I seem to remember Fay telling Everett at one point that she doesn’t smoke; and then we’re shown her taking a break, stepping outside and lighting up with the ease and confidence of a practiced smoker. I had written this off as the movie’s pointlessly subverting itself, telling the viewer that we’re not really to believe what it says about its characters. But perhaps this fits in with your idea that Fay is less of an innocent than she comes across. Thoughts on this?

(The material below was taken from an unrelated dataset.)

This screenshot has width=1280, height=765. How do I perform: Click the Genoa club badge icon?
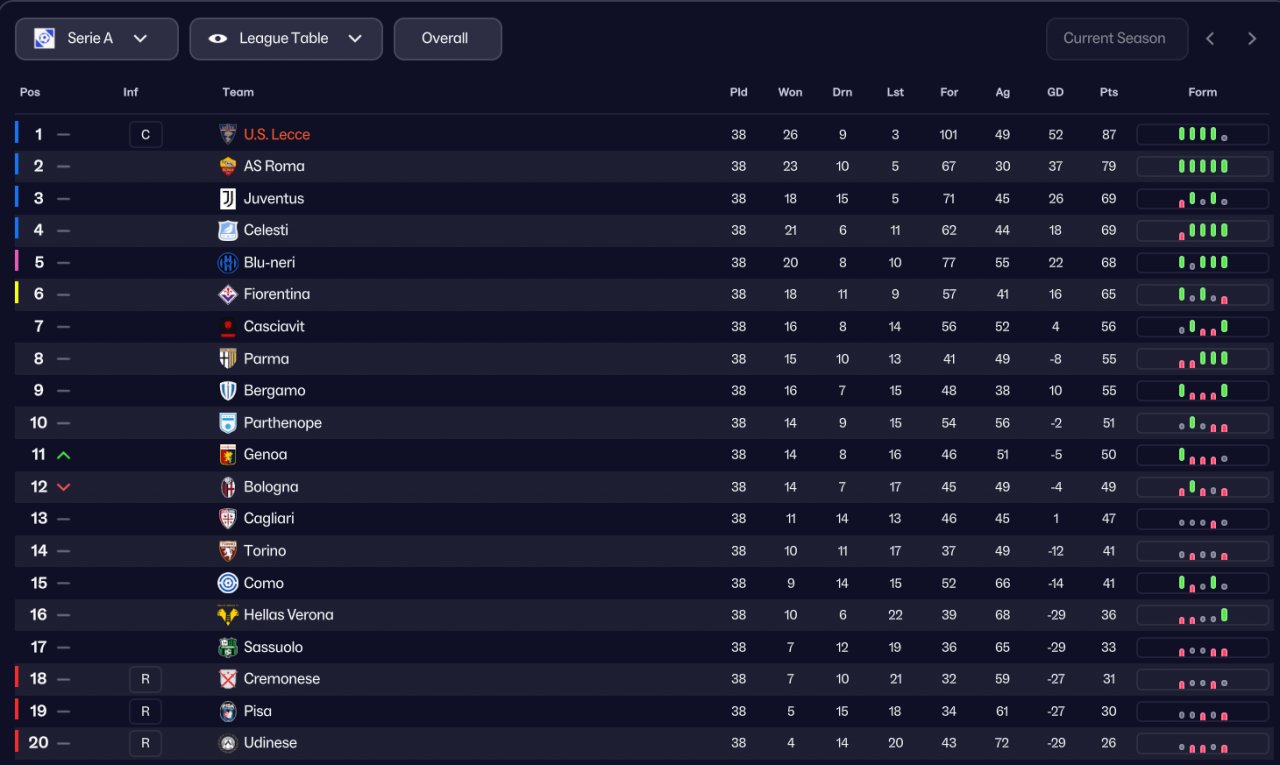coord(228,455)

And do you have any thoughts on the final (or almost final) scene where the crowds are shown leaving the basketball game, not exactly zombie-like, but in a quiet and subdued manner that contrasts with their earlier enthusiasm?
Christine says
Yes! I did notice Fay’s smoking and wondered about it—great point that perhaps it’s meant to show her as not quite so innocent as she appears, and that she’s putting on a little façade for Everett. (In my previous post, I pointed out the “scandal” part of “Scandelion.” Maybe “lion” means “lying”?) And speaking of Everett, I agree there’s some chemistry between the two of them, but I also found it curious that Fay made a point of seeking him out—and then I further wondered if she got that tape recorder as a means of connecting with him. He’s obviously older, and while Fay mentions her mother several times, there doesn’t appear to be a father in the picture—so maybe she’s looking for a substitute, something which adds credence to her being an unwed teen mother. We often see the 1950s as a kind of utopia, but there was a lot lurking underneath, wasn’t there.

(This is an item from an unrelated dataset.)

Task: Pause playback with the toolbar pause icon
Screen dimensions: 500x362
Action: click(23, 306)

I too wondered about the subdued basketball fans at the end. I had thought maybe their team lost, but it could also be that there’s not much excitement in small towns, and now they have to wait a week until the next game before they can come alive again. But your mention of them being not quite zombie-like makes me think there could be something else going on…
Finally, in the article you linked to, there was mention of the pile of dust (or ash) at the end being a “clue.” I was reminded of the saying that we’re all dust and “into dust we shall return.” So it’s possible the three humans turned back “into dust” and all that was left was the tape recorder. And then there’s the way we often sweep dust under the rug so no one sees it. I feel something niggling at my subconscious but can’t quite reach it.
Really, this movie fascinates me more than any other has in quite a while. I do believe that we, as individuals, get what we’re meant to get out of art, and that’s the true beauty of it—it’s different for everyone.
David Halperin says
Thank you, Christine! I still don’t care much for the movie, but you’ve opened my eyes to the possibility there’s more there than I noticed.